**Data section:**
════

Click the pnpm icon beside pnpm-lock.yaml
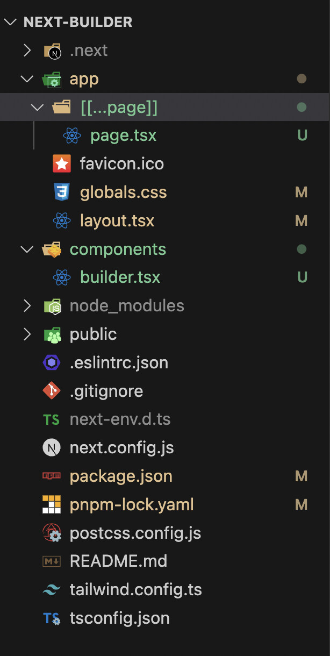The height and width of the screenshot is (656, 330). 52,505
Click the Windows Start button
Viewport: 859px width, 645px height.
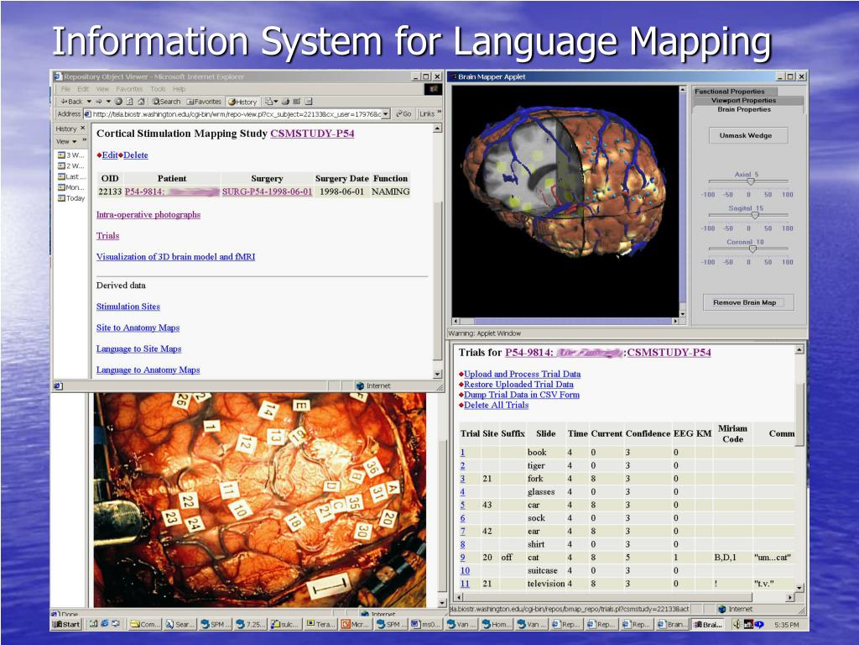[x=67, y=624]
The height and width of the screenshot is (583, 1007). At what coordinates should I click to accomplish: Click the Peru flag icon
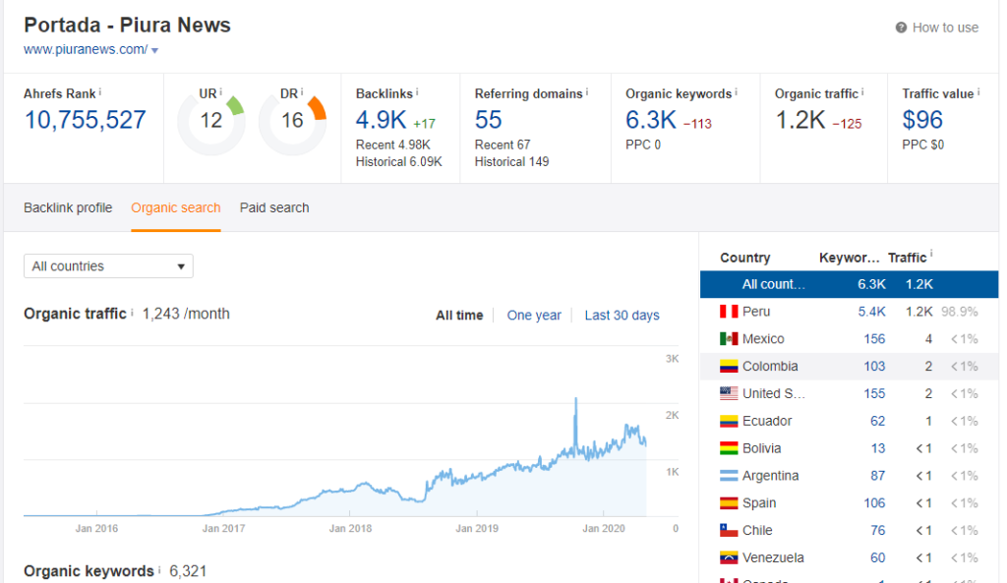pos(729,312)
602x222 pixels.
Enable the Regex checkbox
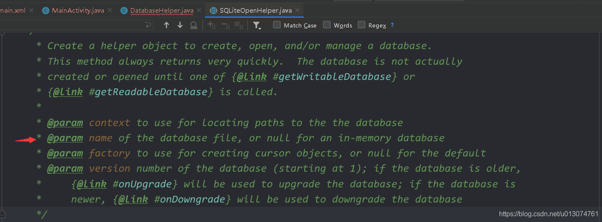coord(361,25)
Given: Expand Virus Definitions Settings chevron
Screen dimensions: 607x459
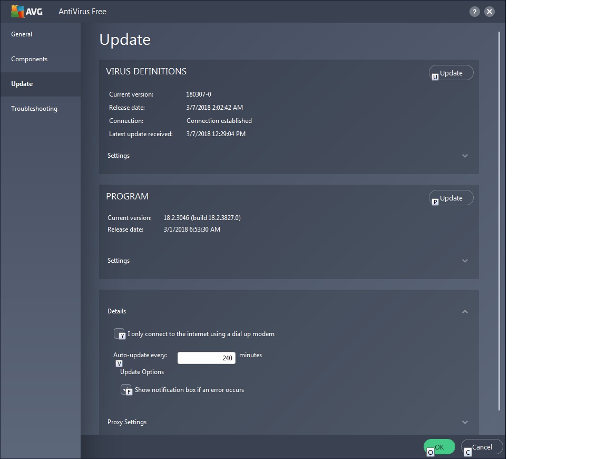Looking at the screenshot, I should click(465, 156).

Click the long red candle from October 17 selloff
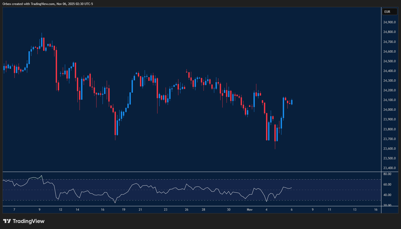(x=115, y=123)
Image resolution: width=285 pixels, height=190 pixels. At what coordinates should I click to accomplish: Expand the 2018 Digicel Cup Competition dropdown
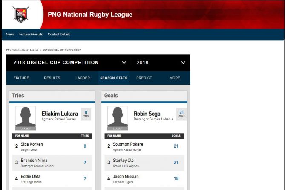[124, 63]
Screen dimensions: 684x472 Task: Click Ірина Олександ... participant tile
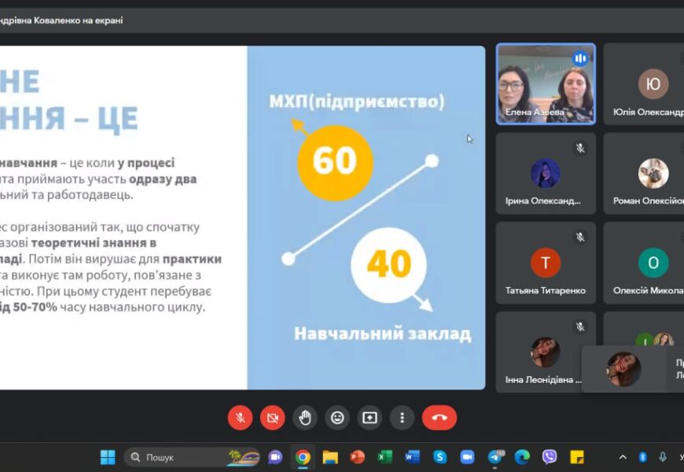(546, 174)
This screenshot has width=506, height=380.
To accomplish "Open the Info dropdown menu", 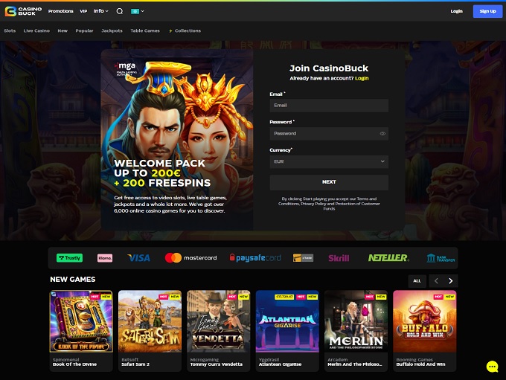I will [100, 11].
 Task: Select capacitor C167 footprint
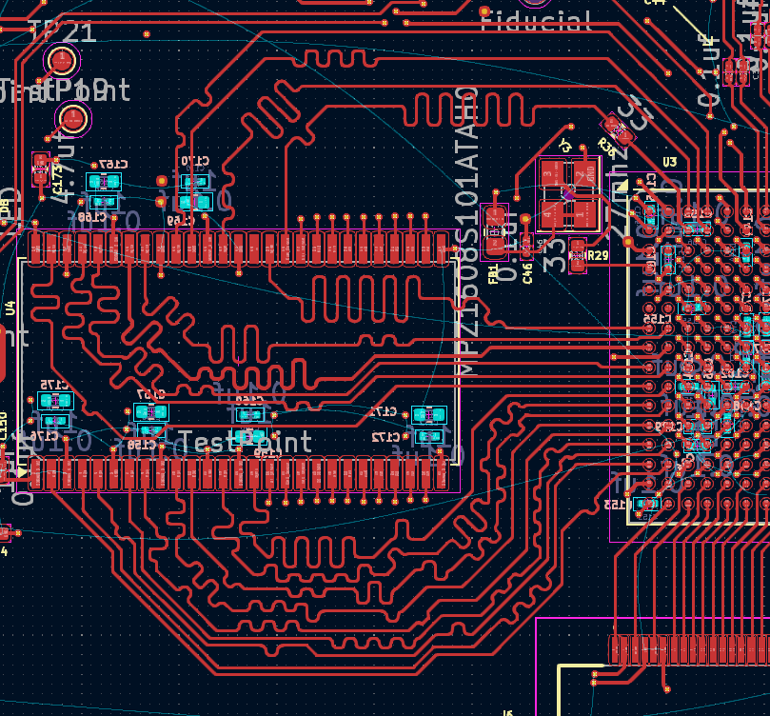[x=105, y=181]
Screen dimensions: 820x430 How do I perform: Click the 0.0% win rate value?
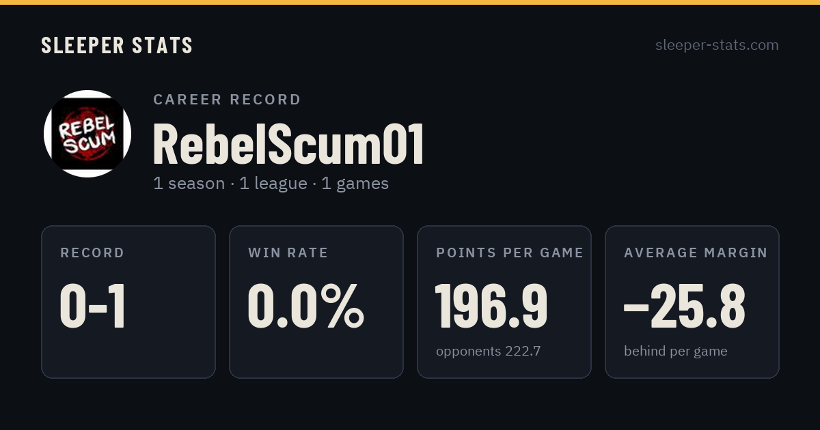click(x=305, y=306)
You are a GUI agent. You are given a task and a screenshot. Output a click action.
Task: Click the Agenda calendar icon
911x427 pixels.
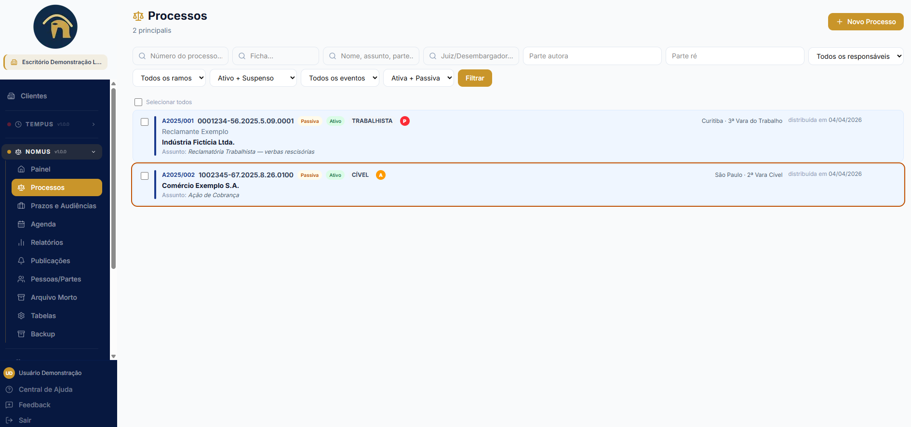coord(21,224)
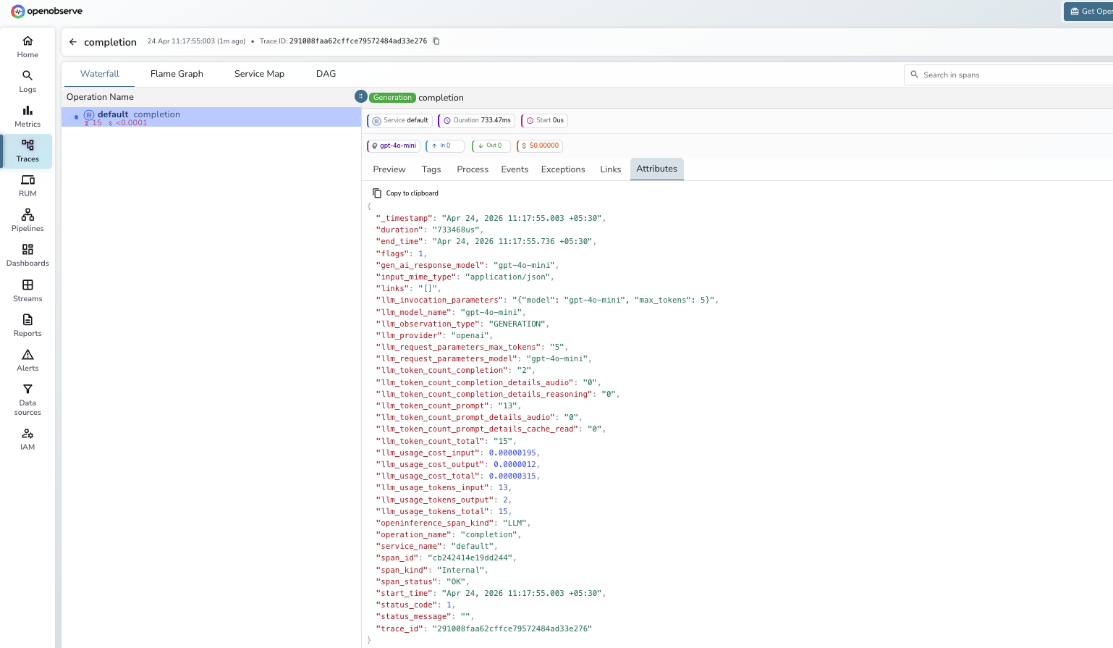Go to Dashboards via the sidebar icon
This screenshot has height=648, width=1113.
tap(27, 255)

════

Leave every picture out and retype exactly the lines of the records above from the one holding "Task: Select capacitor C167 footprint" through the last, both ends included and nothing besides.

**Exercise solution:**
 Task: Select capacitor C167 footprint
[x=105, y=181]
Screen dimensions: 820x430 How do I perform: Click the 0.0% win rate value?
click(x=305, y=306)
You are a GUI agent. You are given a task and a screenshot. Output a click action.
Task: Click the Agenda calendar icon
911x427 pixels.
coord(21,224)
Go to Dashboards via the sidebar icon
This screenshot has height=648, width=1113.
tap(27, 255)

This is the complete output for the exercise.